In fact, there are functions $\Bbb R \to \Bbb R$ that are not only discontinuous at every point but spectacularly so: More precisely, there are functions $f : \Bbb R \to \Bbb R$ for which $f(I) = \Bbb R$ for every (nonempty) open interval $I$ no matter how small; thus in a sense they are as far from being continuous as possible. (Functions with this property are called strongly Darboux functions.) The classic example is the Conway base $13$ function:

The Conway base $13$ function is a function $f : \Bbb R \to \Bbb R$ defined as follows. Write the argument $x$ value as a tridecimal (a "decimal" in base $13$) using $13$ symbols as 'digits': $0, 1, \ldots, 9, \textrm{A}, \textrm{B}, \textrm{C}$; there should be no trailing $\textrm{C}$ recurring. There may be a leading sign, and somewhere there will be a tridecimal point to separate the integer part from the fractional part; these should both be ignored in the sequel.

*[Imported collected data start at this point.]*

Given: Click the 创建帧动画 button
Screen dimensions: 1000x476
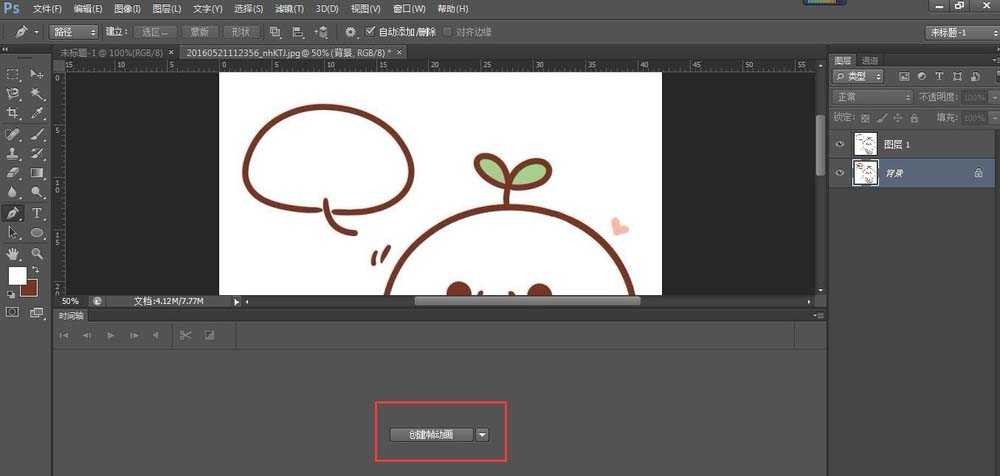Looking at the screenshot, I should (x=430, y=434).
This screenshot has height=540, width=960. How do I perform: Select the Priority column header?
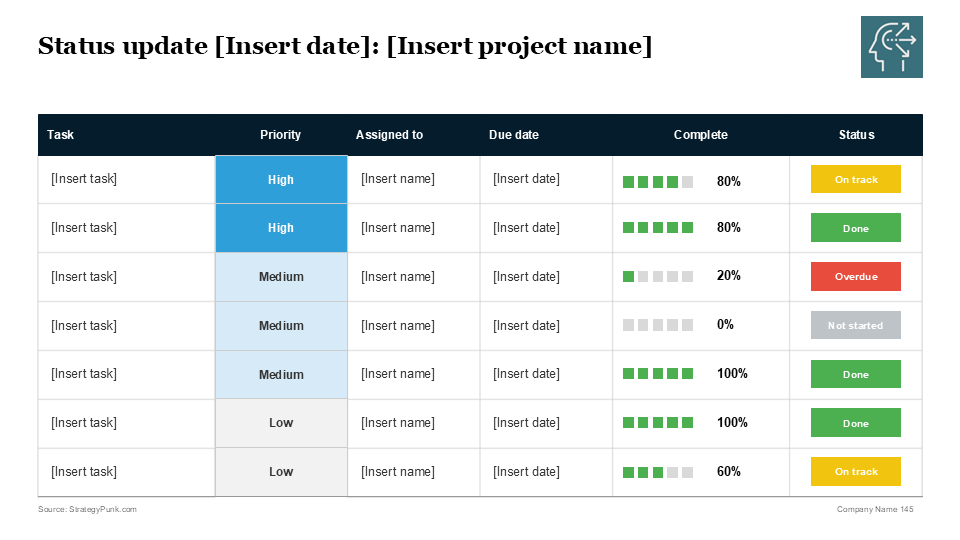point(280,135)
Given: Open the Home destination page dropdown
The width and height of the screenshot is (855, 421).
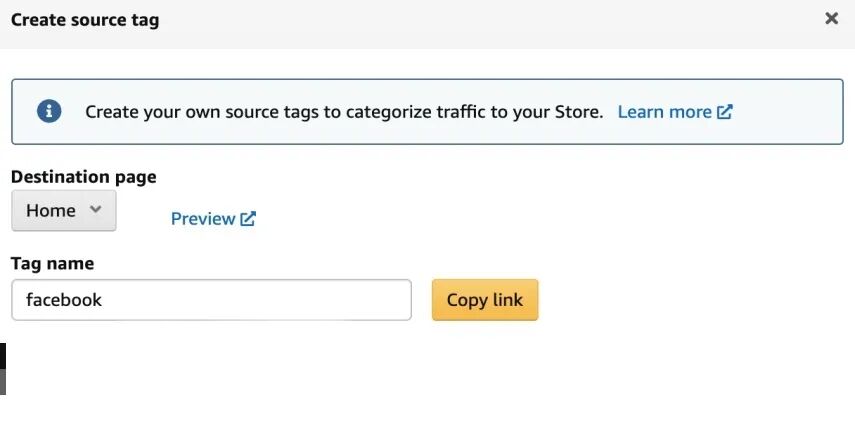Looking at the screenshot, I should [64, 211].

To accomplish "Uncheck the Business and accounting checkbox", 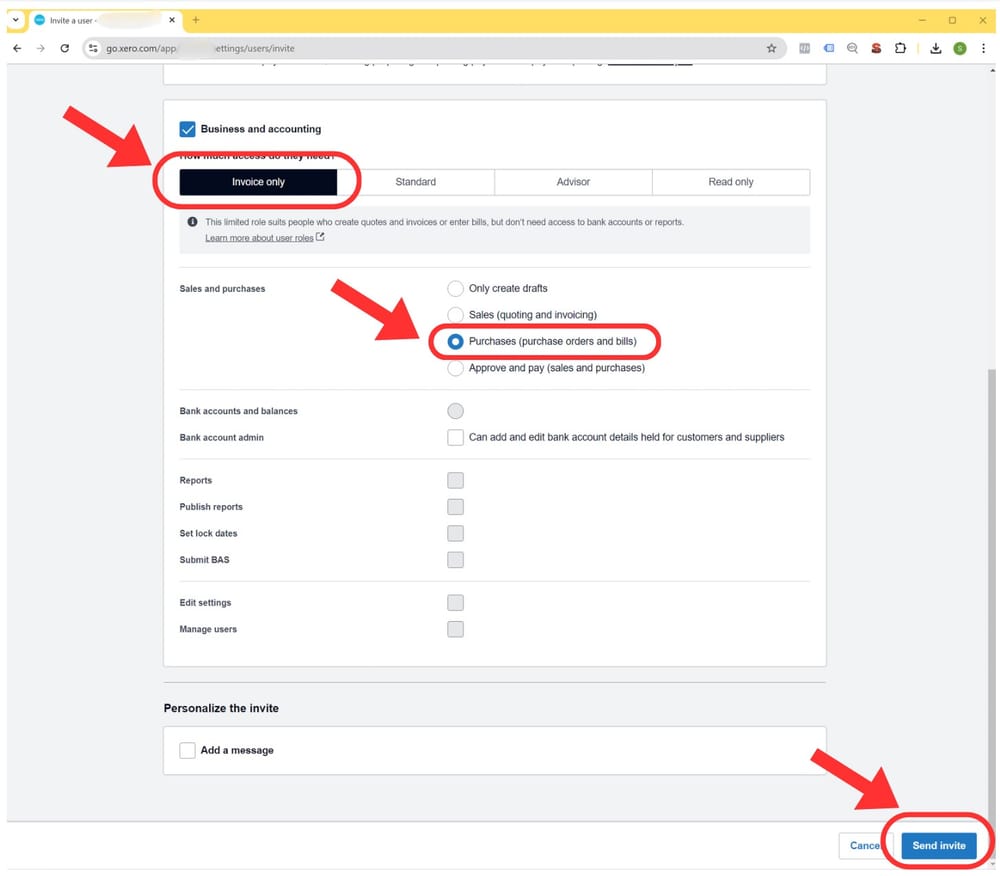I will [x=187, y=128].
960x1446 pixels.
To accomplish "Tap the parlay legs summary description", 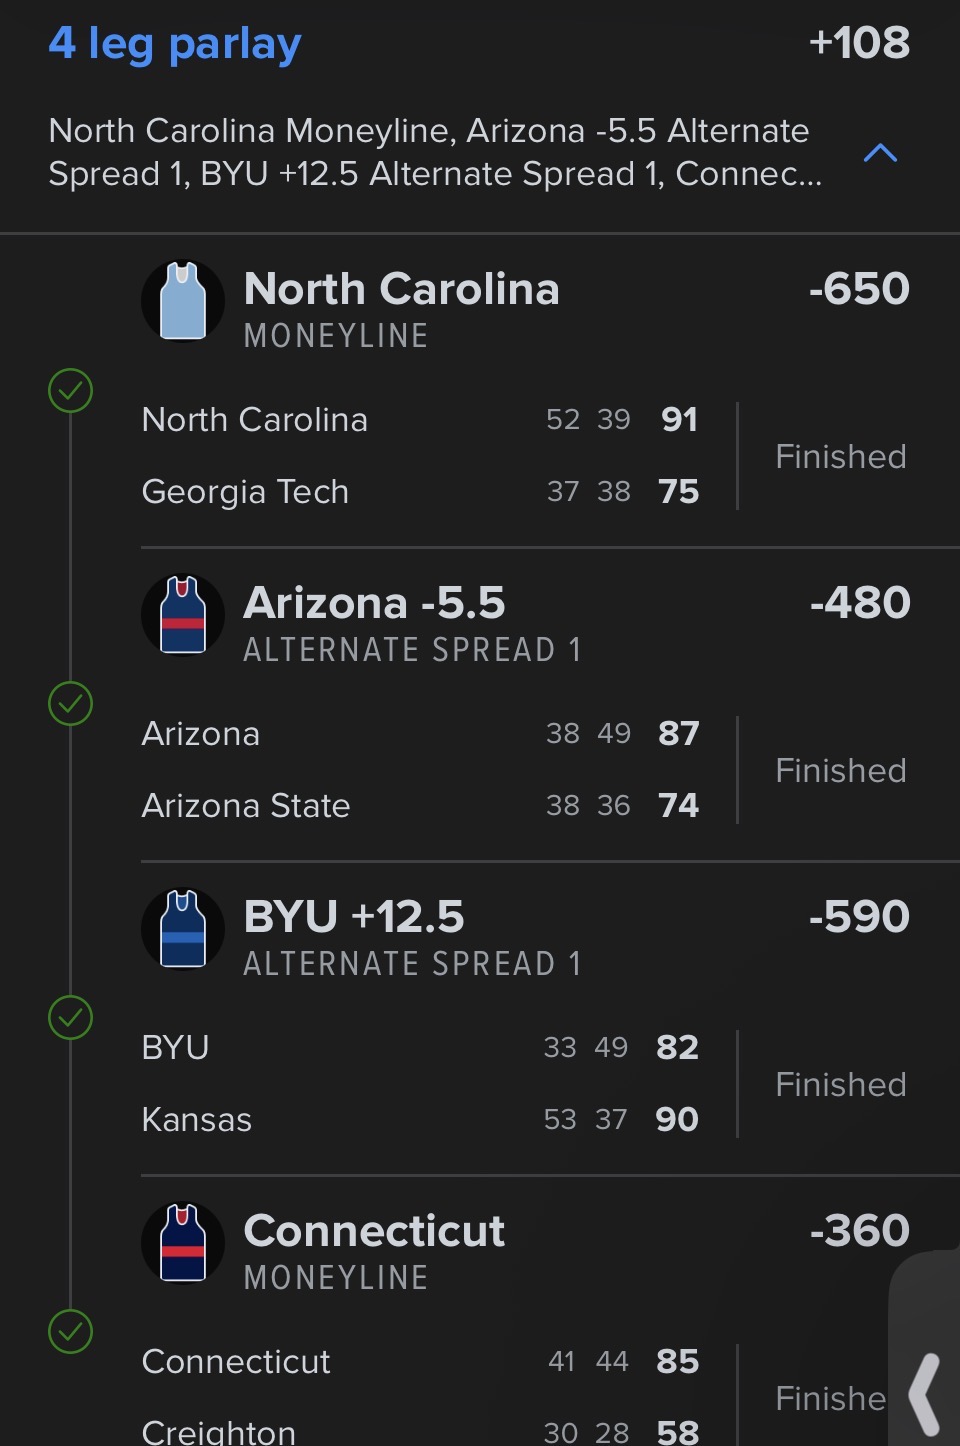I will click(435, 152).
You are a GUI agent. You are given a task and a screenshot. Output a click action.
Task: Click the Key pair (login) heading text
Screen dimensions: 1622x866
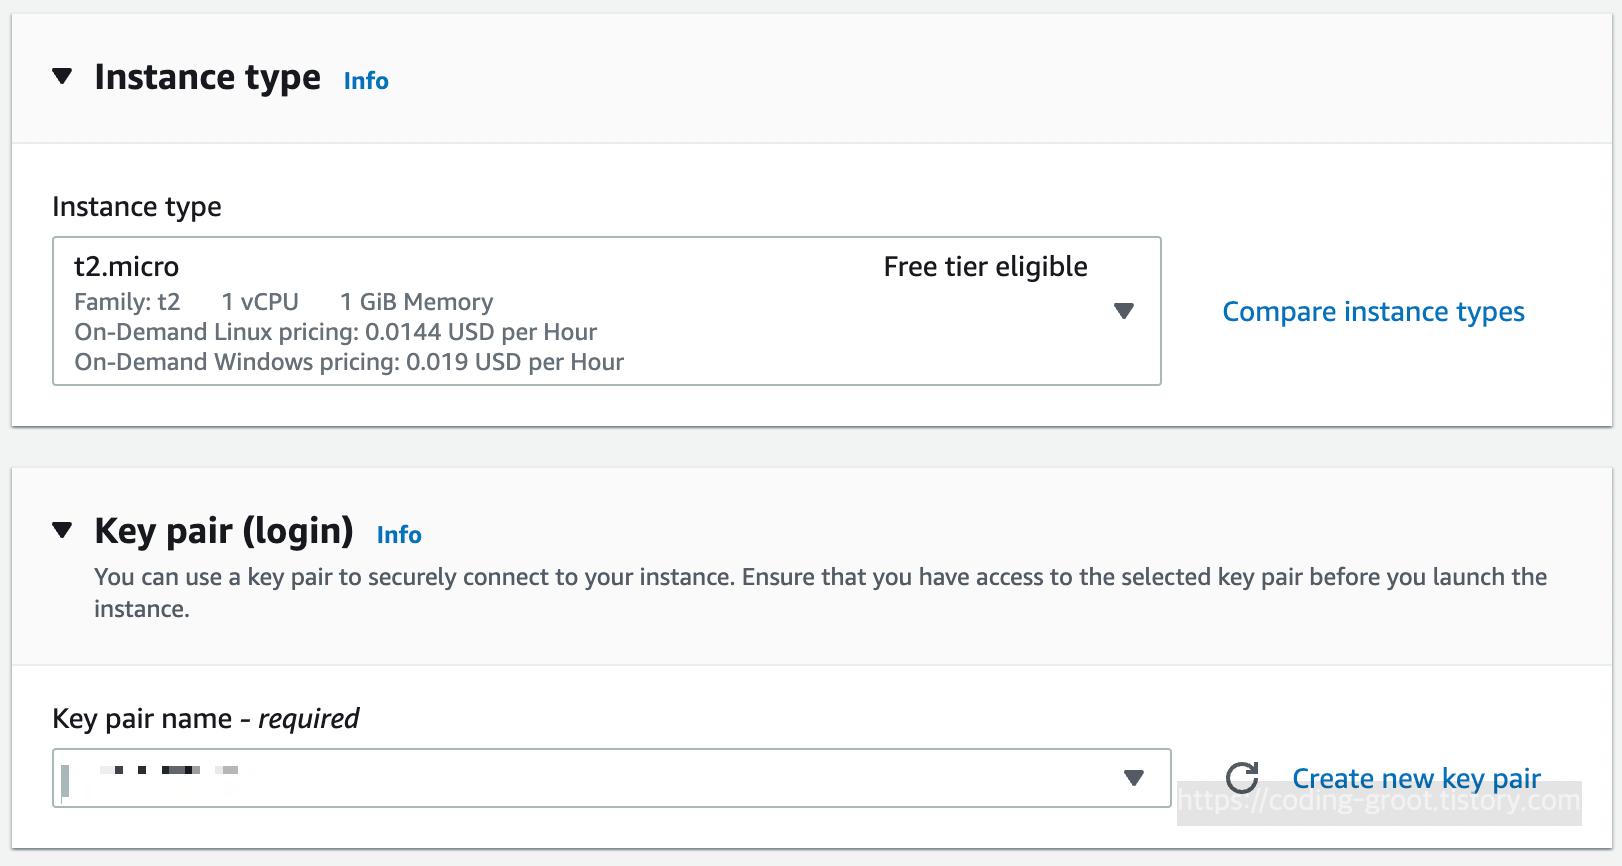224,531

These 'digits' can be thought of as having the values $0$ to $12$, respectively; Conway originally used the digits "$+$", "$-$" and "$.$" instead of $\textrm{A}, \textrm{B}, \textrm{C}$, and underlined all of the base $13$ 'digits' to clearly distinguish them from the usual base $10$ digits and symbols.

  • If from some point onward, the tridecimal expansion of $x$ is of the form $\textrm{A} x_1 x_2 \cdots x_n \textrm{C} y_1 y_2 \cdots$, where all the digits $x_i$ and $y_j$ are in $\{0, \ldots, 9\}$, then $$f(x) = x_1 \cdots x_n . y_1 y_2 \cdots$$ in usual base $10$ notation.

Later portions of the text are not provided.